Here, 9,802 magnetic resonance imaging (MRI) sequences from the UK Biobank were analyzed to classify aortic valves as either BAV or normal (tricuspid) using a deep learning algorithm (https://www.biorxiv.org/content/early/2018/06/05/339630). A genome-wide association study was conducted on the subset of unrelated European-ancestry participants (595 BAV, 9207 tricuspid aortic valve) using PLINK. External validation of the genetic findings was performed on imputed data from a case-control study of up to 2594 cases representing eight CHD types and 5159 healthy subjects from the Wellcome Trust Case Control Consortium 2 (WTCCC2).

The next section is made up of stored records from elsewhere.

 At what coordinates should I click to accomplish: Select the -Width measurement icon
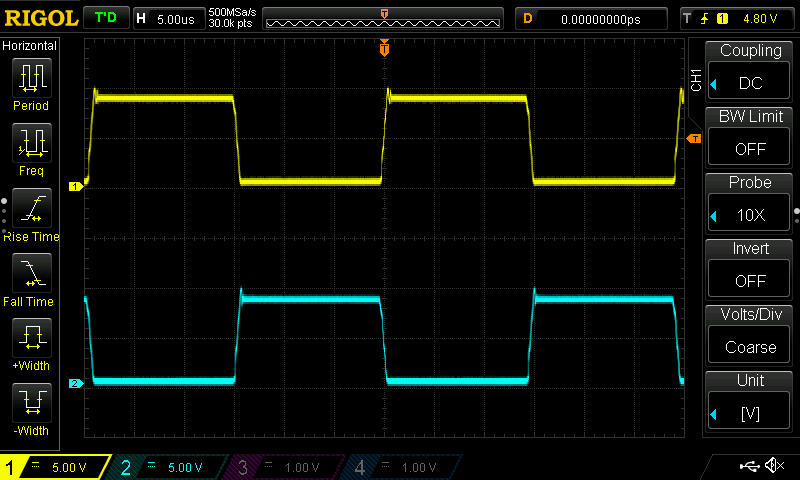pyautogui.click(x=31, y=405)
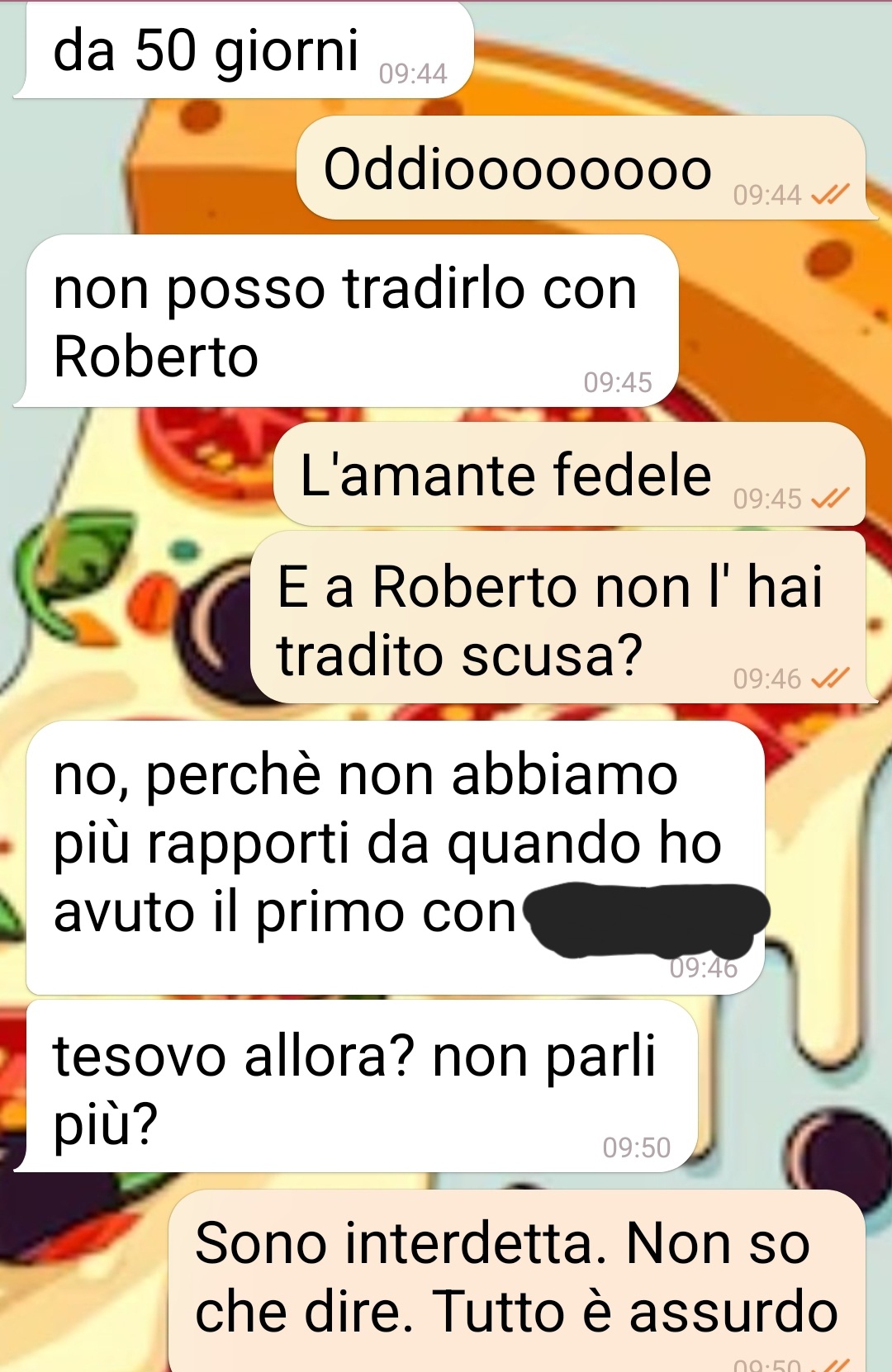This screenshot has height=1372, width=892.
Task: Tap the 'non posso tradirlo con Roberto' message
Action: (x=347, y=321)
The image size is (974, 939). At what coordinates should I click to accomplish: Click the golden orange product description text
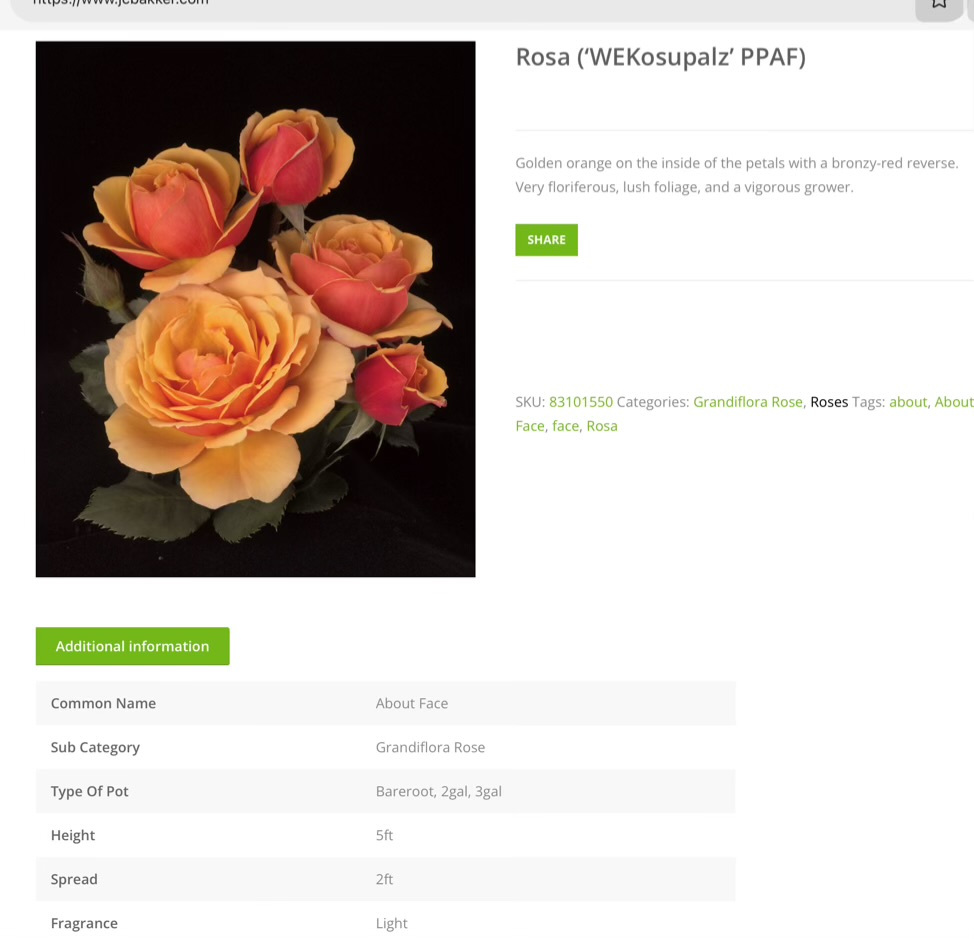tap(736, 174)
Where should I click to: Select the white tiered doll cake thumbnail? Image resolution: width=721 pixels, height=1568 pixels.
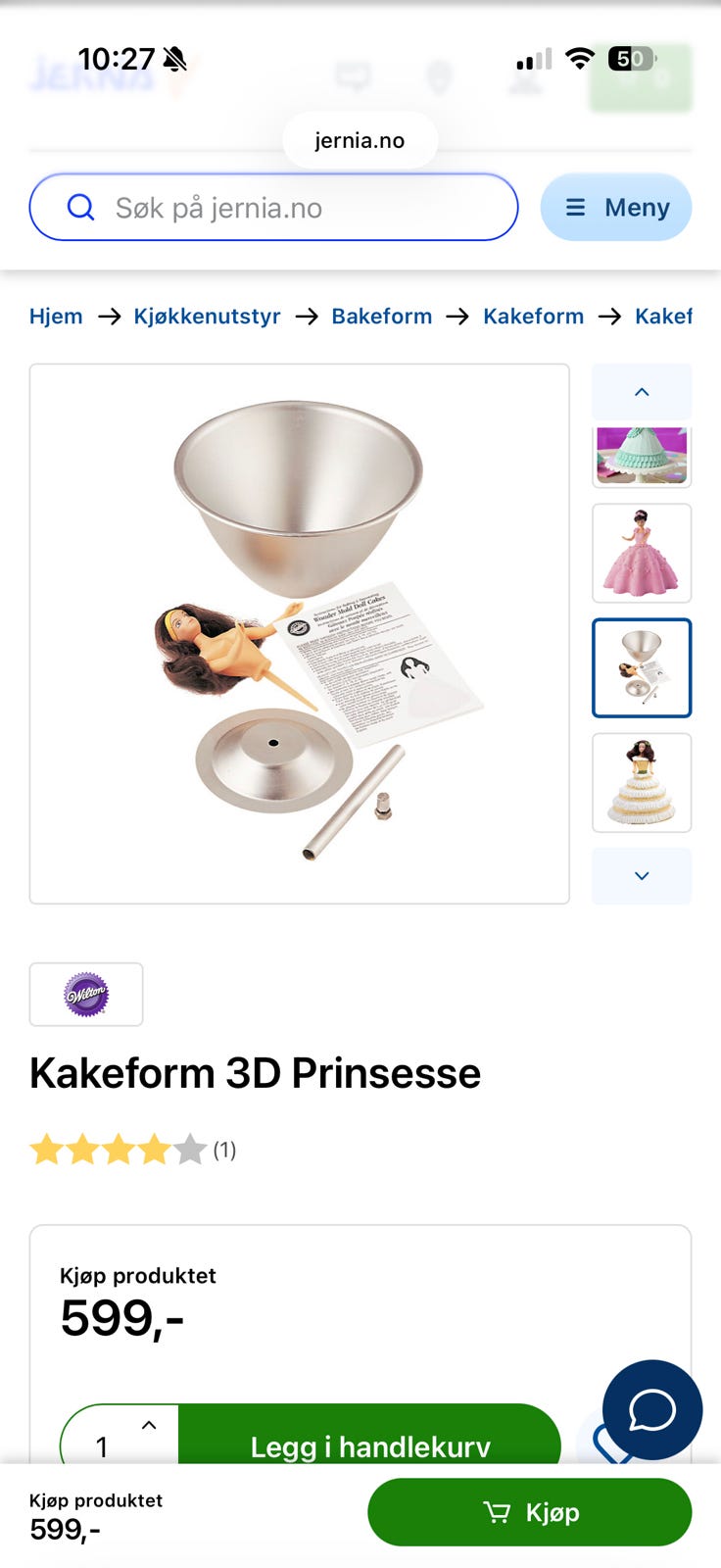click(642, 782)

Markers at three loci displayed statistically significant associations with BAV, including a variant on chromosome 12 near IGF1 and LINC00485 (rs146357447, 12:103025165, MAF=1.3%, odds ratio (OR): 3.2, p=6.1e-9), an intronic locus on MIR28 (rs550423221, 3:188508236, MAF=0.2%, OR=9.6) and a marker on chromosome 2 (rs192377594, 2:140363901, MAF=0.6%, OR=4.1). In the external dataset rs146357447 was associated with risk for atrial septal defect (OR=1.9, p=0.033), and the MIR28 marker displayed an association with non-specific/mixed CHD (OR=1.9, p=0.013).
The results suggest novel candidate loci as determinants of genetic risk for BAV in the general population, and indicate a shared genetic architecture with different types of CHD.